--- DATA FOR THIS TASK ---

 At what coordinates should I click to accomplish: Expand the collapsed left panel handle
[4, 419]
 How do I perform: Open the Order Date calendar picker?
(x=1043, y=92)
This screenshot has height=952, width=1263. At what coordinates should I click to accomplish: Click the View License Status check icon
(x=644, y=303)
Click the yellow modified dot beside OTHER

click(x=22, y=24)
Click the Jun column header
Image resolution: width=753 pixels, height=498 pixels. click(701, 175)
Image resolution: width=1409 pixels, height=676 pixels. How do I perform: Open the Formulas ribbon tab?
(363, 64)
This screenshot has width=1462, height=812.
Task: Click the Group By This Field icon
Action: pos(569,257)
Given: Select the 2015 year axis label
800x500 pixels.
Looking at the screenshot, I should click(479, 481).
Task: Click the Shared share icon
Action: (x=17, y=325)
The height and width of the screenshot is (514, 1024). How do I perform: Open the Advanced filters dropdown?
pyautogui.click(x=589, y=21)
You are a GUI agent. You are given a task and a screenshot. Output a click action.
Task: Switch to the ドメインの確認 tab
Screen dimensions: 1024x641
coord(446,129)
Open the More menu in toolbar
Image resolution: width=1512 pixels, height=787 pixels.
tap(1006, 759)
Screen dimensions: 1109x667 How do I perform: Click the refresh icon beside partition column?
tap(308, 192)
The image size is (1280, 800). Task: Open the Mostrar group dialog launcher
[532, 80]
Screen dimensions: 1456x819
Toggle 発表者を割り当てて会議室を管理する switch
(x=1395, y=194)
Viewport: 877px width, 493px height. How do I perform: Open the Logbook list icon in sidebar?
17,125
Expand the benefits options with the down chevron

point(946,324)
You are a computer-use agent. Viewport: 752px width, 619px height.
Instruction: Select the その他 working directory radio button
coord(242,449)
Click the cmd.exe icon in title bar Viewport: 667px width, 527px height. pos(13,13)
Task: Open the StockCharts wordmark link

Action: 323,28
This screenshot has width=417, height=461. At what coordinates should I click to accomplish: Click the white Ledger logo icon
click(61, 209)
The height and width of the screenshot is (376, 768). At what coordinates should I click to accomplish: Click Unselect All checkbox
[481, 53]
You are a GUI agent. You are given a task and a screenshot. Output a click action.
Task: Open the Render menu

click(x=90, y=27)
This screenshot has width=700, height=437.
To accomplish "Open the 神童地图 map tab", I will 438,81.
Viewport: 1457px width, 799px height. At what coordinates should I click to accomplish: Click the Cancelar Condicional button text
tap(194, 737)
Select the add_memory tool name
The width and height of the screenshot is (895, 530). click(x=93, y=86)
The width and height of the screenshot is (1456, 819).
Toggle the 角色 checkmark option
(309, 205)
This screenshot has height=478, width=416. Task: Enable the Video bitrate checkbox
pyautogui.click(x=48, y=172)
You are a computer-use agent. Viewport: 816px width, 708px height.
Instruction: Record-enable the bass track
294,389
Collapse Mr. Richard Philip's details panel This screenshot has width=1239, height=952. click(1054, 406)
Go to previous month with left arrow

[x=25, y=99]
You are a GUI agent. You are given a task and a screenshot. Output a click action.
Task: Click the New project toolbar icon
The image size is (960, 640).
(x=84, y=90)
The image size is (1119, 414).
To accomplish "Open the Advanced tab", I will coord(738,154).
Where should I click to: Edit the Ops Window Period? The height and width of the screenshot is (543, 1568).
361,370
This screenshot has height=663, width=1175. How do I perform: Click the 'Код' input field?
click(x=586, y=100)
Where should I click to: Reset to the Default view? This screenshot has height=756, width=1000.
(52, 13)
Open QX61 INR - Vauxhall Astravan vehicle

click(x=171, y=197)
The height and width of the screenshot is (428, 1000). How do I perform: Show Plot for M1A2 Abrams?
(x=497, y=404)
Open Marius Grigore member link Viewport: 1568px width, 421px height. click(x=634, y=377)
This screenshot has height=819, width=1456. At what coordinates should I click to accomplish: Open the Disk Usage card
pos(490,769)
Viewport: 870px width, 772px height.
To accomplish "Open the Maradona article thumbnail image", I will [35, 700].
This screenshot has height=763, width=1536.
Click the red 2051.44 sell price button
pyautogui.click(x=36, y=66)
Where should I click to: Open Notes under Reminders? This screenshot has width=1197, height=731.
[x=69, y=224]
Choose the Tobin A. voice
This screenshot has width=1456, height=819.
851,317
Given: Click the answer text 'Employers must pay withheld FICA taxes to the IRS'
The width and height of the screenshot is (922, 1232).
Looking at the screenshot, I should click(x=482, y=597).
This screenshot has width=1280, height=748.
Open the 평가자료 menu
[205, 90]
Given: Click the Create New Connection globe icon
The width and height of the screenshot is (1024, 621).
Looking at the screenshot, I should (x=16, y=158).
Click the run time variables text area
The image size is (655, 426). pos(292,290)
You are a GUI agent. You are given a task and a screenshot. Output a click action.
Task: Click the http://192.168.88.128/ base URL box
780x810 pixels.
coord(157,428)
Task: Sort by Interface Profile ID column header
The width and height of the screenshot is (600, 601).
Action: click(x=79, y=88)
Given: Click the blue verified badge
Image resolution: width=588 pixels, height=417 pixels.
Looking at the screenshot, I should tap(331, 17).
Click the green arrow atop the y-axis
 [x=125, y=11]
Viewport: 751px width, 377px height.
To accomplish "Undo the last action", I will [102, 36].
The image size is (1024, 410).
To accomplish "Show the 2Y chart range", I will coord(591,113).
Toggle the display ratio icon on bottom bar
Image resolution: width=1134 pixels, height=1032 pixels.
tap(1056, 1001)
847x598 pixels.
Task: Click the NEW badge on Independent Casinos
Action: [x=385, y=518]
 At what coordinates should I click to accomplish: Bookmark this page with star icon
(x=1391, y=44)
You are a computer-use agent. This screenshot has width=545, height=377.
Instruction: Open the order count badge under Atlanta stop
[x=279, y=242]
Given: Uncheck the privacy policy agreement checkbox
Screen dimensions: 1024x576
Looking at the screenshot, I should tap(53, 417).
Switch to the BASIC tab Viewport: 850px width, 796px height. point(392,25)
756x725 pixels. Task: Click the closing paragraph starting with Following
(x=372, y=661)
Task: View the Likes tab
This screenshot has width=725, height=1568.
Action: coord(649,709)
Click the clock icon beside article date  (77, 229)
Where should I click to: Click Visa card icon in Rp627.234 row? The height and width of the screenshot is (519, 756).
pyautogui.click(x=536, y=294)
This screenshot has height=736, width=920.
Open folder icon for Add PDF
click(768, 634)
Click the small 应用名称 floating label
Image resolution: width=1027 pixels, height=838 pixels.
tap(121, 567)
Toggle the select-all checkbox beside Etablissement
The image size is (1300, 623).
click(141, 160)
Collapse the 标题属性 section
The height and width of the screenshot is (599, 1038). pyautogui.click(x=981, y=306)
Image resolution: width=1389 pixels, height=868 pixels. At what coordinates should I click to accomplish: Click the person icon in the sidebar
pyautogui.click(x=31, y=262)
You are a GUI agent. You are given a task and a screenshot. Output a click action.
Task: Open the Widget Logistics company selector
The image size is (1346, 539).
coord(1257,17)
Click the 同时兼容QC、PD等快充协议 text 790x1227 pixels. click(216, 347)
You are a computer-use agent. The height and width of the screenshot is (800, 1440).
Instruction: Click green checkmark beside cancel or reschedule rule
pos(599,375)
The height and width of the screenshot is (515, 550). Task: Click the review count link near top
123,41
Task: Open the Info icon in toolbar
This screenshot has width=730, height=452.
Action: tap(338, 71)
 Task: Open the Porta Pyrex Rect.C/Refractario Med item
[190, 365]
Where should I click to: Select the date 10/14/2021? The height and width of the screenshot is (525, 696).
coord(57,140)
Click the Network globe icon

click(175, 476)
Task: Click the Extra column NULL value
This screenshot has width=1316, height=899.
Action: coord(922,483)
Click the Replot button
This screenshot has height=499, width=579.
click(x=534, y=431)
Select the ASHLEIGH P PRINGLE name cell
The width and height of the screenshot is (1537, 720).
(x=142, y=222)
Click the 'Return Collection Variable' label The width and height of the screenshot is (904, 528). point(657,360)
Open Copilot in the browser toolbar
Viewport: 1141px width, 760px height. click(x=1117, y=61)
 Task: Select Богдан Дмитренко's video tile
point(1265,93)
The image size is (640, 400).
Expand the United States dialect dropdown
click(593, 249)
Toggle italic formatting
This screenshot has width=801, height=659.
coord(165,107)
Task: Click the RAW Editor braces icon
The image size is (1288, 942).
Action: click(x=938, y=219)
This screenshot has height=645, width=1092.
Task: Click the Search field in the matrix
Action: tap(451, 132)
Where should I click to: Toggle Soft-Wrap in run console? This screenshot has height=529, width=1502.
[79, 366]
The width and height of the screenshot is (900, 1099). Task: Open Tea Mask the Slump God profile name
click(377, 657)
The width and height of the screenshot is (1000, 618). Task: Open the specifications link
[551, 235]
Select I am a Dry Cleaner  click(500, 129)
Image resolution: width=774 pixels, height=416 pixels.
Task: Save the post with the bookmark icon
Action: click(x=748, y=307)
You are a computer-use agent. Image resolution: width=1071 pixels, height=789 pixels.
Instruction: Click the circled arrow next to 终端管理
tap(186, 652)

---

▶ [EXERCISE DESCRIPTION]
Where the listing above has a line with "You are a computer-use agent. The", start there, and output every line exactly through the line with "Task: Click the RAW Editor braces icon", which is also included.

▶ [ANSWER AREA]
You are a computer-use agent. The height and width of the screenshot is (800, 1440).
Instruction: Click green checkmark beside cancel or reschedule rule
pos(599,375)
The height and width of the screenshot is (515, 550). Task: Click the review count link near top
123,41
Task: Open the Info icon in toolbar
This screenshot has width=730, height=452.
Action: tap(338, 71)
 Task: Open the Porta Pyrex Rect.C/Refractario Med item
[190, 365]
Where should I click to: Select the date 10/14/2021? The height and width of the screenshot is (525, 696).
coord(57,140)
Click the Network globe icon

click(175, 476)
Task: Click the Extra column NULL value
This screenshot has width=1316, height=899.
Action: coord(922,483)
Click the Replot button
This screenshot has height=499, width=579.
click(x=534, y=431)
Select the ASHLEIGH P PRINGLE name cell
The width and height of the screenshot is (1537, 720).
(x=142, y=222)
Click the 'Return Collection Variable' label The width and height of the screenshot is (904, 528). point(657,360)
Open Copilot in the browser toolbar
Viewport: 1141px width, 760px height. click(x=1117, y=61)
 Task: Select Богдан Дмитренко's video tile
point(1265,93)
The image size is (640, 400).
Expand the United States dialect dropdown
click(593, 249)
Toggle italic formatting
This screenshot has width=801, height=659.
coord(165,107)
Task: Click the RAW Editor braces icon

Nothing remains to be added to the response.